Les dossiers d’ice se suivent et se ressemblent au tribunal de Papeete. Enfin… pas toujours. A la barre, ce mardi, pas de gros bras aux cous tatoués et cheveux courts, mais principalement deux femmes ordinaires : une infirmière de 53 ans et une aide-soignante retraitée, âgée de 64 ans.
En octobre 2019, la première avait été appréhendée par les douaniers après la découverte dans un colis postal qui lui était destiné de 2,7 kilos d’ice. La drogue était dissimulée dans des boites de lait pour bébés.
La quinquagénaire venait d’effectuer avec 2 amies un voyage à Los Angeles, destination où, après enquête, elle s’était déjà rendue 2 fois quelques mois plus tôt. Un peu plus de 800 grammes d’ice avaient été importés en Polynésie à ces occasions.
Mais face à ses juges, ce mardi, l’infirmière a refusé d’endosser les habits de tête-pensante du trafic en soutenant que la commanditaire était en réalité son ancienne collègue.
“J’ai servi d’intermédiaire. Elle m’a demandé de le faire. J’avais besoin d’argent. Ça m’a rapporté 5 millions. Je ne suis pas à la tête. Je n’avais pas les moyens d’acheter”, s’est-elle défendue. La soignante a assuré que malgré ses revenus élevés, elle s’était trouvée en difficulté financière après la perte de sa maison qui s’était effondrée en raison d’intempéries.
“A cette époque, je faisais un burn-out. Je me suis mise à me droguer (…) Je ne suis pas digne de reprendre le métier d’infirmière. Je me suis engagée à soigner et j’ai participé à détruire”, a-t-elle fini par souffler.
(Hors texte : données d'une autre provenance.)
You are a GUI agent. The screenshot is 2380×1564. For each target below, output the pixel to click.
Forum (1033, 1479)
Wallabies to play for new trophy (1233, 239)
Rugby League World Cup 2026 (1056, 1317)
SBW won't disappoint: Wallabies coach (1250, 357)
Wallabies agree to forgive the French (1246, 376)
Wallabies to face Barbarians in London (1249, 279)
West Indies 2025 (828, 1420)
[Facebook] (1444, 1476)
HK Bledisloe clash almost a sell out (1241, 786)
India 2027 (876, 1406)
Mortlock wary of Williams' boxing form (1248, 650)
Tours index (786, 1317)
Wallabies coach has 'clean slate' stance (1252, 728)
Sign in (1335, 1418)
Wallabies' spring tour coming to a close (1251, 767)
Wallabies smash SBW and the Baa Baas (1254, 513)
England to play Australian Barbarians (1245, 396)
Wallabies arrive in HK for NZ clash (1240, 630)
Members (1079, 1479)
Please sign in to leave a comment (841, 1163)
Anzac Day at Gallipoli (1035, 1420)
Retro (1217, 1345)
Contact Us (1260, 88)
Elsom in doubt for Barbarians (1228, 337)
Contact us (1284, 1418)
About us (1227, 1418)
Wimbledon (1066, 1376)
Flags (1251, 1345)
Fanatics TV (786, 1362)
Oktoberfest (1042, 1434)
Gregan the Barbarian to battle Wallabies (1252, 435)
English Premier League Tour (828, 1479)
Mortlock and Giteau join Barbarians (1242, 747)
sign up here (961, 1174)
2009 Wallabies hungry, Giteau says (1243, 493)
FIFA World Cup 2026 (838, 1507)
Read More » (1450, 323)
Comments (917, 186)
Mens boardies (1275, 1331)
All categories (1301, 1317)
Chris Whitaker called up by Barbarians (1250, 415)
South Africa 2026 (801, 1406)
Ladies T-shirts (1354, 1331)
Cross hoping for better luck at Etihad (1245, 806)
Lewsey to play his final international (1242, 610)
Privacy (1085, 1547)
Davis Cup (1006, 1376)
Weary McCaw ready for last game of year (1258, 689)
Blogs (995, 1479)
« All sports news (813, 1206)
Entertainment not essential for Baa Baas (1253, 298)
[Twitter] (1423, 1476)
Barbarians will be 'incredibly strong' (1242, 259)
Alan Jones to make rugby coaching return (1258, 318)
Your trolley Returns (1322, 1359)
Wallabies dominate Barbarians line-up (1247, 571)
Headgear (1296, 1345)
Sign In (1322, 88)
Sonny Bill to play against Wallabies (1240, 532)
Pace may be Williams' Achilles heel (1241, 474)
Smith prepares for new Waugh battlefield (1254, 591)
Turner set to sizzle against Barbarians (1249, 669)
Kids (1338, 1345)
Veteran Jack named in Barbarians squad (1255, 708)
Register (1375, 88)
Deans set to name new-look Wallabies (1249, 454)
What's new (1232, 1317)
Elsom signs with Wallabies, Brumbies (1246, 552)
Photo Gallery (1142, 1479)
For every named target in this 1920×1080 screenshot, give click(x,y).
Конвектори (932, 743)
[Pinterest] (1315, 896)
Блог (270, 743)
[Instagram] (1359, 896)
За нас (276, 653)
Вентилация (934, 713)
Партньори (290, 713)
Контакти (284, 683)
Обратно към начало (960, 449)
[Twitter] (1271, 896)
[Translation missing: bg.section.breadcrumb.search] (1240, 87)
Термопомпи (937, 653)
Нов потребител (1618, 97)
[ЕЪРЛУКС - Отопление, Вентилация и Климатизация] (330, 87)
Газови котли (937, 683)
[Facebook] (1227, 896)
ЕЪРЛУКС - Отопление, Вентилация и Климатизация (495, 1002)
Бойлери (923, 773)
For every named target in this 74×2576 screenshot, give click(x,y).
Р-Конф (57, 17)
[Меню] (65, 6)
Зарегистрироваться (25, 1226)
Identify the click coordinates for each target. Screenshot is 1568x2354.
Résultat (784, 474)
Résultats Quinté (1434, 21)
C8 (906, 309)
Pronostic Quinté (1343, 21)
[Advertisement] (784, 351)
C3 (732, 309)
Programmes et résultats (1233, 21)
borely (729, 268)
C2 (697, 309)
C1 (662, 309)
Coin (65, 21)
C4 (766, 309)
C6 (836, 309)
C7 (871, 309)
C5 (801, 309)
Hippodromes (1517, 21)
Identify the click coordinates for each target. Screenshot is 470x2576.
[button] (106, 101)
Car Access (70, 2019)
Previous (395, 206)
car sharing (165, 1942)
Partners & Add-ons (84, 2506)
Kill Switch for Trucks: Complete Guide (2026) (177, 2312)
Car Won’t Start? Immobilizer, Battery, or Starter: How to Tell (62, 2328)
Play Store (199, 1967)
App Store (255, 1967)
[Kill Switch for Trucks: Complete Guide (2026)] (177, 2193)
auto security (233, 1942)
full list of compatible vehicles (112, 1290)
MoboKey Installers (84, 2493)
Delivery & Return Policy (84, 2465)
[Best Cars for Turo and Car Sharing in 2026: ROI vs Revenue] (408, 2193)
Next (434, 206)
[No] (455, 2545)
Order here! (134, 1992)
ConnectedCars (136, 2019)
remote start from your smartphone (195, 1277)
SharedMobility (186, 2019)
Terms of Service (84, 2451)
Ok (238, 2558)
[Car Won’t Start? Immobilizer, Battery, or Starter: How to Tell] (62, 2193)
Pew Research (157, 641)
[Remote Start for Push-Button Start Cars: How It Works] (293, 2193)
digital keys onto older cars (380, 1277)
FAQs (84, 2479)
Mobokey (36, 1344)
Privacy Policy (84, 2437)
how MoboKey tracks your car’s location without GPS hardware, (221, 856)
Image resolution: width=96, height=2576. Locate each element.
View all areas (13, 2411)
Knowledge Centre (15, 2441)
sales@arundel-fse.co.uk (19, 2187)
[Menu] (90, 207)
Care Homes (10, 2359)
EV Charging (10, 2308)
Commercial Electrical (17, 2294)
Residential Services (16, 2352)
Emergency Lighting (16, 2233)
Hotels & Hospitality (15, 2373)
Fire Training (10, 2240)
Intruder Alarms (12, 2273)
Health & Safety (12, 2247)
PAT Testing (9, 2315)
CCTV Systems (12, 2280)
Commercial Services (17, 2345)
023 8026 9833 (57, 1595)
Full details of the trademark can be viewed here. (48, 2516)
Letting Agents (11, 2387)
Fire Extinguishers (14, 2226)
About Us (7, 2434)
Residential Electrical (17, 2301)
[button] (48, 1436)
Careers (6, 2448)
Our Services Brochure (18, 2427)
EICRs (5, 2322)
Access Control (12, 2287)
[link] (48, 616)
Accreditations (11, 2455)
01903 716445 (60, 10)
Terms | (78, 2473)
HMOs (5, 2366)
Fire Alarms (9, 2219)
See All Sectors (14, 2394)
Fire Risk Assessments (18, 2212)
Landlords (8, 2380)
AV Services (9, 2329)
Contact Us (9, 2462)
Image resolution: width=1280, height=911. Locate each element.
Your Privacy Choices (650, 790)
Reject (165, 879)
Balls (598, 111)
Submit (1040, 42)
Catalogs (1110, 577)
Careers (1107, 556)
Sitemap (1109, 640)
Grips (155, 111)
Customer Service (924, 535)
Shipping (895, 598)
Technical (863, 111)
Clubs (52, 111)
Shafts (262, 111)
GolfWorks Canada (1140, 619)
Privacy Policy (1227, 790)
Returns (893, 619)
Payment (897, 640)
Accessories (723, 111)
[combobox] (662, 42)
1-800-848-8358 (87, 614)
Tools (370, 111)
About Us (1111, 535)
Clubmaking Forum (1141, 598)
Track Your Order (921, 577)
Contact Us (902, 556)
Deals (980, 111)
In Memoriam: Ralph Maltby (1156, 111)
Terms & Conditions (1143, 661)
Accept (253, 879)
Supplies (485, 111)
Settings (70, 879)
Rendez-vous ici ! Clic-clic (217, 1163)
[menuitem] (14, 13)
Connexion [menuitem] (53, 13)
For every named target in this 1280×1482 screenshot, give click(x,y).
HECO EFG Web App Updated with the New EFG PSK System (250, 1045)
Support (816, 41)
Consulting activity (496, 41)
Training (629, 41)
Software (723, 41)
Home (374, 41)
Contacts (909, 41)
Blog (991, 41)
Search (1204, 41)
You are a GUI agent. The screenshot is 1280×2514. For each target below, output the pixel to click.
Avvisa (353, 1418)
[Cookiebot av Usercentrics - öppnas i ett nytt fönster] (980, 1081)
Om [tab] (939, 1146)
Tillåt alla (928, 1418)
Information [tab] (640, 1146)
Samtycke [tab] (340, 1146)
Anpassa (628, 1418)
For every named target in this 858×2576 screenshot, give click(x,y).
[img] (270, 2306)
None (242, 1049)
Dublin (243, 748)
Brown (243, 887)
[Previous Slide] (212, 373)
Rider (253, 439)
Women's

Un mea-culpa peu crédible aux yeux du tribunal, car la quinquagénaire a changé à de multiples reprises de versions au cours de l’enquête. Et elle a de surcroit été de nouveau prise dans un trafic d’ice en 2023. Ce qui lui vaut à l’heure actuelle de purger une peine de 3 ans de prison.
Les autres mis en cause l’ont également tous présentée comme l’instigatrice du réseau. “On travaillait ensemble à l’hôpital. Elle disait qu’elle revenait d’Amérique, qu’elle faisait souvent des voyages. Puis elle m’a demandé d’en donner à mes fils pour en vendre”, a témoigné l’aide-soignante. Qui en a bien profité. Pour ses services, elle s’est attribuée 20 millions de francs, dépensés dans l’achat de plusieurs véhicules, dont 2 Mercedes.
“C’est ice, mensonges et vieilles dentelles”
La procureure
Le garagiste de l’infirmière a également été mis à contribution. “Je lui ai dit qu’il ne fallait pas faire ça”, a juré cet homme de 61 ans, déjà condamné pour trafic de stupéfiant et chez qui 13 millions en liquide ont été découverts par les enquêteurs.
Lui a eu la charge d’écouler les 800 grammes issus des premiers voyages, en faisant appel pour cela à l’un de ses employés.
“C’est ice, mensonges et vieilles dentelles”, a résumé la procureure à l’entame de ses réquisitions. Pour la magistrate, pas de doute possible, c’est bien l’infirmière qui était aux commandes.
“Le colis était à destination de madame, pas de quelqu’un d’autre”, a-t-elle relevé, soutenant que la quinquagénaire se servait ensuite de “vecteurs”, le garagiste, son employé, l’aide-soignante et ses fils, pour écouler la drogue auprès des consommateurs du fenua.
“On a fait le choix de soigner l’autre et on se retrouve à vendre du poison à la société. C’est quelque chose de très curieux”, a encore tonné la magistrate.
Le tribunal a suivi le raisonnement du ministère public. Il a condamné l’infirmière à une peine de 7 ans de prison ferme. Pour tous les autres prévenus, qui étaient arrivés libres à l’audience, il a prononcé un mandat dépôt immédiat pour des peines comprises entre 3 et 4 ans de prison ferme.
L’aide-soignante a quant à elle écopé de 4 ans ferme et passera aussi sa première nuit derrière les barreaux de Nuutania. Les 2 femmes devront enfin payer une amende solidaire de quelque 300 millions de francs.